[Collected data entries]
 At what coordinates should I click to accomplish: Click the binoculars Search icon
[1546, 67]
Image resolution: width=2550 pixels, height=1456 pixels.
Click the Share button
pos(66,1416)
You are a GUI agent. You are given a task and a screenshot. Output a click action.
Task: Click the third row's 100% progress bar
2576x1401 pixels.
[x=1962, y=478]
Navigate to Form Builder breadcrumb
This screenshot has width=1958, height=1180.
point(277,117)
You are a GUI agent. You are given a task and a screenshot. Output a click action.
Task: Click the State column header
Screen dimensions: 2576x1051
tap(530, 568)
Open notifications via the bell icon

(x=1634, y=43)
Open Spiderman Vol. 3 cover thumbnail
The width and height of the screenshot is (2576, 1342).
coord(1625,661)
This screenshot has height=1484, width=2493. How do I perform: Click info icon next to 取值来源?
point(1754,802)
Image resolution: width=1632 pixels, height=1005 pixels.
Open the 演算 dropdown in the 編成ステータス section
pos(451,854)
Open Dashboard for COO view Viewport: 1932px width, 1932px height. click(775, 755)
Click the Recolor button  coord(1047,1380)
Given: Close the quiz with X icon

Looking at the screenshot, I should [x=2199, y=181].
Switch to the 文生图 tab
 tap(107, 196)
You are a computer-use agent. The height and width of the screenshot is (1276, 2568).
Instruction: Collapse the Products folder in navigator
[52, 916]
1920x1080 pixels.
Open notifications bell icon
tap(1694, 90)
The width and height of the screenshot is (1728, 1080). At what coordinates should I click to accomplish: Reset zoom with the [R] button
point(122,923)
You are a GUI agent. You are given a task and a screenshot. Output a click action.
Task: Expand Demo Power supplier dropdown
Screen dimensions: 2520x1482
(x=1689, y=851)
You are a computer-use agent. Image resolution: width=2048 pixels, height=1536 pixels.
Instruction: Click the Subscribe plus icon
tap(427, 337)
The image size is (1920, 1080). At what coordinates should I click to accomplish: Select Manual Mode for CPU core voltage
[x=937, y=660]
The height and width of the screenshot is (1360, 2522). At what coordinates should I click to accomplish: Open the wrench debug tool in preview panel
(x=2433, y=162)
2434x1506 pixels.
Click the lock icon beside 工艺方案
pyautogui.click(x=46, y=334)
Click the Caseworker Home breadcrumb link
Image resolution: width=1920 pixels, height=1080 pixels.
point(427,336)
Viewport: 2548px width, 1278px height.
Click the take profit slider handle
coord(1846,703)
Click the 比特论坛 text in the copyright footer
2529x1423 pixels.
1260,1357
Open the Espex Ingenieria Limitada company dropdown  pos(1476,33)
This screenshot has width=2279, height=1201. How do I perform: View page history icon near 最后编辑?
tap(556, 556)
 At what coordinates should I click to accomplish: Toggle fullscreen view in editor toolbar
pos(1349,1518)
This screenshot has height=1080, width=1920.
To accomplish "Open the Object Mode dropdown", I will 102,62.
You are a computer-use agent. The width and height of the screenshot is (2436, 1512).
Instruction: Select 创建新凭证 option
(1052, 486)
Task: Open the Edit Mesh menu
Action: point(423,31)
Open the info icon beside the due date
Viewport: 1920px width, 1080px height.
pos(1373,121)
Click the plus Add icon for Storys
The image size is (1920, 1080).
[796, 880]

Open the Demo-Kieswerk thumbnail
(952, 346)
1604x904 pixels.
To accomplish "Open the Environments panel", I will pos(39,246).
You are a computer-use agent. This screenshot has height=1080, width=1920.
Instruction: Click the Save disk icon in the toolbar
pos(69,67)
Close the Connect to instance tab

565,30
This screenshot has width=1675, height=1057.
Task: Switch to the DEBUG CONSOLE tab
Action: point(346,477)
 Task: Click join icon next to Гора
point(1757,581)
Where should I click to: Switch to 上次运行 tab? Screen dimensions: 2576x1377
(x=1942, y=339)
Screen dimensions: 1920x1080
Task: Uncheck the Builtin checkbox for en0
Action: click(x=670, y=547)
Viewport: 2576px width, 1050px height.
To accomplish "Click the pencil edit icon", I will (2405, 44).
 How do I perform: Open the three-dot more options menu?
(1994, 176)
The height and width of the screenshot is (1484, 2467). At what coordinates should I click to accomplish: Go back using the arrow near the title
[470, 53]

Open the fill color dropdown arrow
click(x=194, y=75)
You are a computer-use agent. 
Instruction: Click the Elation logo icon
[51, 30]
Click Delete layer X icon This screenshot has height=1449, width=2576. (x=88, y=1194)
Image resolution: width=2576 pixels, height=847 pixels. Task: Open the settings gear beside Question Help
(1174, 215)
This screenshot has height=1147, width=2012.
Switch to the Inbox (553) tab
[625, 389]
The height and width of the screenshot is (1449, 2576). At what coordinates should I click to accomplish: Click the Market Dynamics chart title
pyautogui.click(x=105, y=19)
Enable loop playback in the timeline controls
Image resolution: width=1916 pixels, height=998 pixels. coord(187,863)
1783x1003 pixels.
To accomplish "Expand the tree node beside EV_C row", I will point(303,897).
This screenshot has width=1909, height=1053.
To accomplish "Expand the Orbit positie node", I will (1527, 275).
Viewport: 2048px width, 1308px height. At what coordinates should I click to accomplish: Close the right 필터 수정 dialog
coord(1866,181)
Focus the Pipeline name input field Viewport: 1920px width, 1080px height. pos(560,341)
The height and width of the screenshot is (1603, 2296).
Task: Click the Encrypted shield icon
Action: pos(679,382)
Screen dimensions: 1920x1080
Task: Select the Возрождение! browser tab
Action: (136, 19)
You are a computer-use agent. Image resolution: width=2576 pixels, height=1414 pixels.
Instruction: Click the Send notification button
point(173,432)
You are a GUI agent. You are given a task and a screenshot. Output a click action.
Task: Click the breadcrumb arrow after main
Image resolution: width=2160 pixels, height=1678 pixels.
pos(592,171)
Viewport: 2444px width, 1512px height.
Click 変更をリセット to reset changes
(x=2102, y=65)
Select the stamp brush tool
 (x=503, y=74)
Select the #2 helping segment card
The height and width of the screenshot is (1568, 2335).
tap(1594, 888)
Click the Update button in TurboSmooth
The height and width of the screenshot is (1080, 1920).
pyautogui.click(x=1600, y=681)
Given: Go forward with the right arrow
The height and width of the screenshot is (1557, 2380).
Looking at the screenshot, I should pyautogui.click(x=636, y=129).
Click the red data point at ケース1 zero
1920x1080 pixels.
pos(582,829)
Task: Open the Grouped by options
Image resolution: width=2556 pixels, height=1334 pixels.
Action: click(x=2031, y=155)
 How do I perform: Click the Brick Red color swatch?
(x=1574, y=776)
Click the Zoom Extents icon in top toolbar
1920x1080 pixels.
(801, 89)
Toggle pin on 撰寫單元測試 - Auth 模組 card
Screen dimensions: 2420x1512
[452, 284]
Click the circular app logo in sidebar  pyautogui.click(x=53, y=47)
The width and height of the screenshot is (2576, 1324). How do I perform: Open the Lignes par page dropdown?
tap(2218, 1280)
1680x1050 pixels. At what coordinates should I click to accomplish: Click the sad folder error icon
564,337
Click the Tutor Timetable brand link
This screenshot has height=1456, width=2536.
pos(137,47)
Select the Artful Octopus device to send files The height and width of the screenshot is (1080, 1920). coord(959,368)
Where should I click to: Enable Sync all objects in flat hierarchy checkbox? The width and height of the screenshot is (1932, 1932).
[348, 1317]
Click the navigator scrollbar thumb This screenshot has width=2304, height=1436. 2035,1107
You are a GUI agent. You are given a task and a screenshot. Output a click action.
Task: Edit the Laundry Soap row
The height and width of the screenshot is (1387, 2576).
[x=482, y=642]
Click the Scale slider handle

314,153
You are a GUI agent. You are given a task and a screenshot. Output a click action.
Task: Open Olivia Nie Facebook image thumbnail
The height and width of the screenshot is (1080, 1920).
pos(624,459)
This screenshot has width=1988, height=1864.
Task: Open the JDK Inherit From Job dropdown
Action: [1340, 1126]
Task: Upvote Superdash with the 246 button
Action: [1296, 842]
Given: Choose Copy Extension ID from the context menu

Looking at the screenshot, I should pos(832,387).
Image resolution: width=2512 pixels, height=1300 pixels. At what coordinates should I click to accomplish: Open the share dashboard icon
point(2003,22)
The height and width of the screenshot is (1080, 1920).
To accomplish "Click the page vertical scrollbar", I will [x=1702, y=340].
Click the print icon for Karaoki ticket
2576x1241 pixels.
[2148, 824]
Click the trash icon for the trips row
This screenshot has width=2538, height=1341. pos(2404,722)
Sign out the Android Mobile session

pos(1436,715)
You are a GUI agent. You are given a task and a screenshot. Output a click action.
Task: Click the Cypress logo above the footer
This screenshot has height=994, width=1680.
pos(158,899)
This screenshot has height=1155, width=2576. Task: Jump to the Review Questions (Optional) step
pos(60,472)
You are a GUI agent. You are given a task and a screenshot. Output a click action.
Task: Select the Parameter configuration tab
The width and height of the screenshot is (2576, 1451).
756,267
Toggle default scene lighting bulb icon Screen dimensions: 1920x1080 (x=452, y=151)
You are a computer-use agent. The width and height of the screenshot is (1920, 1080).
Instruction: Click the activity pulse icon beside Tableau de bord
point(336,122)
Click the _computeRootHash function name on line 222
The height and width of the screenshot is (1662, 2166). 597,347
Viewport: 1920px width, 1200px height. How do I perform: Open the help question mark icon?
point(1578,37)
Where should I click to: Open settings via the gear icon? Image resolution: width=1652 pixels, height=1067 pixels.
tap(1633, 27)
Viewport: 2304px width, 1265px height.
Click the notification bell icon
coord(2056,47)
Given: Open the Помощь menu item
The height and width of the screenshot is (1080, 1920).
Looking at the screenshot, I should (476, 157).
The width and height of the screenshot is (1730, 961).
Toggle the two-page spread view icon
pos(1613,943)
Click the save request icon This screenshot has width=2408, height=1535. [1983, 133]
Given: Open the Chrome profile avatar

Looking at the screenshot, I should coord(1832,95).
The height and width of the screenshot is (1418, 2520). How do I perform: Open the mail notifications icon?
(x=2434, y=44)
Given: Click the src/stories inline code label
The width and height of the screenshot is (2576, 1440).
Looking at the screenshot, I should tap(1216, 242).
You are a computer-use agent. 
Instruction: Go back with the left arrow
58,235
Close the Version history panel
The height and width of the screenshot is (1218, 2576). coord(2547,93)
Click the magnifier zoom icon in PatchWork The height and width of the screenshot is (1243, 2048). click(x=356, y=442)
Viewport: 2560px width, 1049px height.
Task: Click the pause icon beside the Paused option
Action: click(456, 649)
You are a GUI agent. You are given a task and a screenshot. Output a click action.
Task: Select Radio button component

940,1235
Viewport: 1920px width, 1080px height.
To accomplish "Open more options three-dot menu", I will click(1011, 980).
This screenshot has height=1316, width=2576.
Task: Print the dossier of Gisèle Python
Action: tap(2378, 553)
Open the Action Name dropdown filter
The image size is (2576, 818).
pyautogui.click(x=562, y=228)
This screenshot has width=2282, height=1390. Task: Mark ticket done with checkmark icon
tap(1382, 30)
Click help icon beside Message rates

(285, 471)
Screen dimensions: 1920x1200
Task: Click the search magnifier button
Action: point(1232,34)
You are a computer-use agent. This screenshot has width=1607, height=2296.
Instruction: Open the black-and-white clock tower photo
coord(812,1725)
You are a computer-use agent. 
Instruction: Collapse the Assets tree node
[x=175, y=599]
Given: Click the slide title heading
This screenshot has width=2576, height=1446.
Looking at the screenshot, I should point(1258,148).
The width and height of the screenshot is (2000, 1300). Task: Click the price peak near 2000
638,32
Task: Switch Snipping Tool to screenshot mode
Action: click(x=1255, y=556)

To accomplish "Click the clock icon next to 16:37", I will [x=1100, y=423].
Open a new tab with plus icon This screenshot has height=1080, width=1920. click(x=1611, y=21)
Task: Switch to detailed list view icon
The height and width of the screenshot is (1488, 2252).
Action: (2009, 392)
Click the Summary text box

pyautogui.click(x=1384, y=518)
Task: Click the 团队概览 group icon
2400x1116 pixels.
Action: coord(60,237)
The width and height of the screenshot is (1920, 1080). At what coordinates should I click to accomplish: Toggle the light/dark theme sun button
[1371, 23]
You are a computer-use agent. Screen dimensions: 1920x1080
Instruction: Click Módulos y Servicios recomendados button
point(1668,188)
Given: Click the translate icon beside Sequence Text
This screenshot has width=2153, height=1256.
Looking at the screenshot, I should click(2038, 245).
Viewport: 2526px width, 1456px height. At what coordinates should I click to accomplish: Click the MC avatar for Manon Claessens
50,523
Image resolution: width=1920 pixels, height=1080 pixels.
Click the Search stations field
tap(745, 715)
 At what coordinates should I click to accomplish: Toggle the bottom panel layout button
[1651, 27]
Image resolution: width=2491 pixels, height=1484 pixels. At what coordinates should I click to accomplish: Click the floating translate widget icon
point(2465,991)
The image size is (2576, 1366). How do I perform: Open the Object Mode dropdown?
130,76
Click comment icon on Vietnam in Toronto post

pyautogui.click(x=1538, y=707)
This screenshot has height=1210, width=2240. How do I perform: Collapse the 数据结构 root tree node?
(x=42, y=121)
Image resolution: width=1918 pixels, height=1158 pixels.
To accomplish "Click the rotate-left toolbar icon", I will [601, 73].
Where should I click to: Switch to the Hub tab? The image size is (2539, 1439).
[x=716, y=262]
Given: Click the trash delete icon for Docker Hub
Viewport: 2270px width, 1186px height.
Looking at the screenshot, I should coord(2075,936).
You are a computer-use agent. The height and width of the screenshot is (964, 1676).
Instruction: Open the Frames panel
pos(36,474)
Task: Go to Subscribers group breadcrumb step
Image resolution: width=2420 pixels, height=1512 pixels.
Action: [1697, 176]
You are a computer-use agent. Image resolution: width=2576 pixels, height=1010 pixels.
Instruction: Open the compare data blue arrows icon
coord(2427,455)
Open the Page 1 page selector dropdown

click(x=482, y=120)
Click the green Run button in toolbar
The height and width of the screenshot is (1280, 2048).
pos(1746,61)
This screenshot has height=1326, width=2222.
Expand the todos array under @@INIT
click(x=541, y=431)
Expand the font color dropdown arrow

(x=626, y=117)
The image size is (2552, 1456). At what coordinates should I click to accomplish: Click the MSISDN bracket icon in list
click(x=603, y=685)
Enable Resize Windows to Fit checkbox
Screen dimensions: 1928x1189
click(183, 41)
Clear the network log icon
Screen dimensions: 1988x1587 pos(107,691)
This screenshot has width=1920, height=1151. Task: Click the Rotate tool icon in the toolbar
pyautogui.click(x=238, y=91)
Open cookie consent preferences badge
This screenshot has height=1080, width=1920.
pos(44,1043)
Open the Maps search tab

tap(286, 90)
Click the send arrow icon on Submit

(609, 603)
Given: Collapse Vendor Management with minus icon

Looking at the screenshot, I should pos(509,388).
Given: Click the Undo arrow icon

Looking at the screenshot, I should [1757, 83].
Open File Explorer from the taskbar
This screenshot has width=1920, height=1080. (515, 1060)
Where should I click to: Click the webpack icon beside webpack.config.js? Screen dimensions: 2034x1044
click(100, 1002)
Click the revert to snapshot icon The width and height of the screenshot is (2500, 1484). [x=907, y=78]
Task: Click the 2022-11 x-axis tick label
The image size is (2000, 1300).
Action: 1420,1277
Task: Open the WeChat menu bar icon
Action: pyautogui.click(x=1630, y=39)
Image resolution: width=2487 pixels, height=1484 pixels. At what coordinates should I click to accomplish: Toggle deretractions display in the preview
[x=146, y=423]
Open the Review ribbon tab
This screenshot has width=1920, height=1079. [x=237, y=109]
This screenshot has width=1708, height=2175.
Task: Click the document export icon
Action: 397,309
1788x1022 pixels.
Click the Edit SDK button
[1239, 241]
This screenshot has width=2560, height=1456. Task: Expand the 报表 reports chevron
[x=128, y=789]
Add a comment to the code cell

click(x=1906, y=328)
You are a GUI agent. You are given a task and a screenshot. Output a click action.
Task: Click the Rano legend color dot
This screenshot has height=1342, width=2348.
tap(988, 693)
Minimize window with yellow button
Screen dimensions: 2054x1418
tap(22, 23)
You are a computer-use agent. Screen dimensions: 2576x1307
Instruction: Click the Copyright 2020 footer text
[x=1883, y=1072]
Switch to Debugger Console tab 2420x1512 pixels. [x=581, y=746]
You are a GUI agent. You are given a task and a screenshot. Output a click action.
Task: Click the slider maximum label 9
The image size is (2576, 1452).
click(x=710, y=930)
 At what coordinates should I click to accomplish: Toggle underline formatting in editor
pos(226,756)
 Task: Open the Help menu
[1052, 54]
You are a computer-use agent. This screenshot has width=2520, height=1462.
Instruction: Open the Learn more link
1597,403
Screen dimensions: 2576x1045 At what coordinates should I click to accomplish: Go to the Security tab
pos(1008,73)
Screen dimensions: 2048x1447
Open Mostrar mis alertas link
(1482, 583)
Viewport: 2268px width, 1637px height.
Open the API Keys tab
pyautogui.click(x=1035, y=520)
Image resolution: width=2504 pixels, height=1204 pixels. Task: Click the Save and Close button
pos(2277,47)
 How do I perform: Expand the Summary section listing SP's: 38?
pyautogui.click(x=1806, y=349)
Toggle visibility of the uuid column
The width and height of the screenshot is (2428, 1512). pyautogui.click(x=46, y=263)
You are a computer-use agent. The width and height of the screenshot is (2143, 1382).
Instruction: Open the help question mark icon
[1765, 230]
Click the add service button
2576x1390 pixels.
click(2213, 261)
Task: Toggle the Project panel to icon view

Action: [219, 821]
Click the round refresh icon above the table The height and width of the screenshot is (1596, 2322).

_How to complete this task_
Reproduce word for word the lines of the records above, beginning at the first and ending with the line where "Task: Click the State column header" appears, and nothing past it.

_Response to the exercise_
 At what coordinates should I click to accomplish: Click the binoculars Search icon
[1546, 67]
Image resolution: width=2550 pixels, height=1456 pixels.
Click the Share button
pos(66,1416)
You are a GUI agent. You are given a task and a screenshot. Output a click action.
Task: Click the third row's 100% progress bar
2576x1401 pixels.
[x=1962, y=478]
Navigate to Form Builder breadcrumb
This screenshot has width=1958, height=1180.
point(277,117)
You are a GUI agent. You are given a task and a screenshot. Output a click action.
Task: Click the State column header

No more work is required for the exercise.